Lançamento do livro do poeta & sambista, Zeh Gustavo
O poeta e sambista,Zeh Gustavo estará lançando seu 2º livro, acompanhe sua agenda:
Editora Arte Paubrasil, Livraria da Vila, Bar Coisas do Interior,
Cesta Cultural no Sindpd-RJ, Cartola Bar e Wonka Bar
convidam para o lançamento do livro
A PERSPECTIVA DO QUASE
de
Zeh Gustavo
27 de abril de 2008, domingo, das 15 às 17h
Livraria da Vila - Fradique Coutinho
Rua Fradique Coutinho, 915 - Vila Madalena - São Paulo -SP
Tel.: (11) 3814-5811
6 de maio de 2008, terça-feira, 19h30
Bar Coisas do Interior
Av. Voluntários da Pátria, 46 - Botafogo - Rio de Janeiro - RJ
Tel.: (21) 2537-2857
9 de maio de 2008, sexta-feira, 20h
Cesta Cultural no Sindpd-RJ
Av. Presidente Vargas, 502/13º andar - Centro - Rio de Janeiro - RJ
Tel.: (21) 2528-2620
25 de maio de 2008, domingo, 20h
Cartola Bar
R. Vila Rica, 1.168 - Caiçara - Belo Horizonte - MG
Tel.: (31) 3464-9778
28 de maio de 2008, quarta-feira, 22h
Wonka Bar
Rua Trajano Reis, 326 - São Francisco - Curitiba - PR
Tel.: (41) 3026-6272
Sobre o livro
A Perspectiva do Quase se propõe a seguir a rota literária de desconstrução da linguagem do espetáculo, num percurso que imita porém redimensiona a lógica-guia do livro anterior de Zeh Gustavo, Idade do Zero, de refundação de subjetividades diluídas pelo mercado. O que era inicialmente um pólo de reorientação político-estética torna-se agora um movimento perspectivo de uma poesia em torno de um eixo-mundo que é sistematicamente contestado, sem prejuízo de uma estratégia lírica sutil: o enaltecimento de personagens, fatos, lugares que se revelam deslocados diante do uso e abuso de práticas sociais cada vez mais autômatas e próximas de um vazio total de sentidos e sabores. O elogio de supostos quase-seres serve, portanto, de parâmetro para a tentativa de abate de categorias semânticas rivais que são eleitas ou mesmo se autopromovem como as "verdadeiras", pelos poderes sociais dominantes.

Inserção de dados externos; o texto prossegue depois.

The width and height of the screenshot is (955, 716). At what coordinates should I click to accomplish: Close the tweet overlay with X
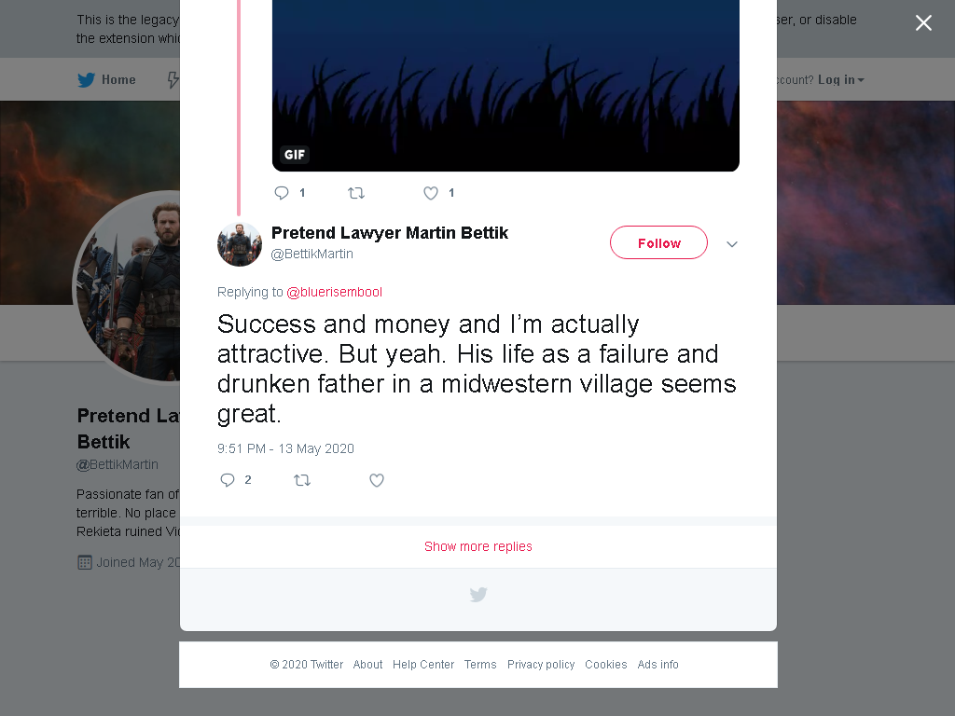click(923, 23)

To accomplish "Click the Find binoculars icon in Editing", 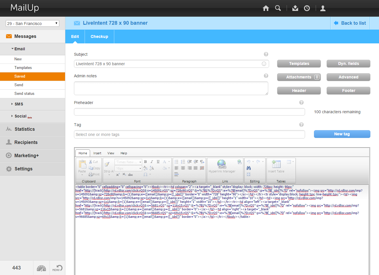I will 249,168.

Os sentidos e sabores que a poesia de Zeh Gustavo busca apóiam-se, ainda, na forte militância político-cultural do autor, aí travestido com seu nome de batismo, Gustavo Dumas, característica que se evidencia no posfácio que Dumas assina: um texto que sugere o quanto a opção pela heteronímia pode ter a ver com o conteúdo crítico e corrosivo de uma obra que, antes de qualquer projeto de virar o mundo ao avesso, cuida com carinho e delicadeza de seu quintal, que são as palavras. E o faz com muita sensibilidade e apuro, ironia e apetite, como num riso chorado de criança que quer mudar o rumo da brincadeira e, com graça, seduz meio mundo em volta.
Sobre o autor
Zeh Gustavo constitui o heterônimo poético-musical do escritor Gustavo Dumas, autor de Mito da origem do futebol (Cone Sul, 1997), O povo e o populacro (Cone Sul, 1998) e Solturas, balões e bolinhas de papel (Damadá, 2001) e colaborador do jornal de cultura e política Algo a Dizer (www.algoadizer.com.br). Num gesto que ressalta o caráter sarcástico da proposta literária do binômio Zeh/Dumas, este último assina ainda o posfácio de A Perspectiva do Quase (Arte Paubrasil, 2008). O primeiro livro com a marca autoral de Zeh Gustavo, Idade do Zero (Escrituras Editora, 2005), teve prefácio de Mário Chamie e boa receptividade de crítica e público. Como compositor, Zeh Gustavo tem apresentado músicas em festivais pelo Brasil, além de ser figura presente nas rodas de samba do circuito boêmio fluminense.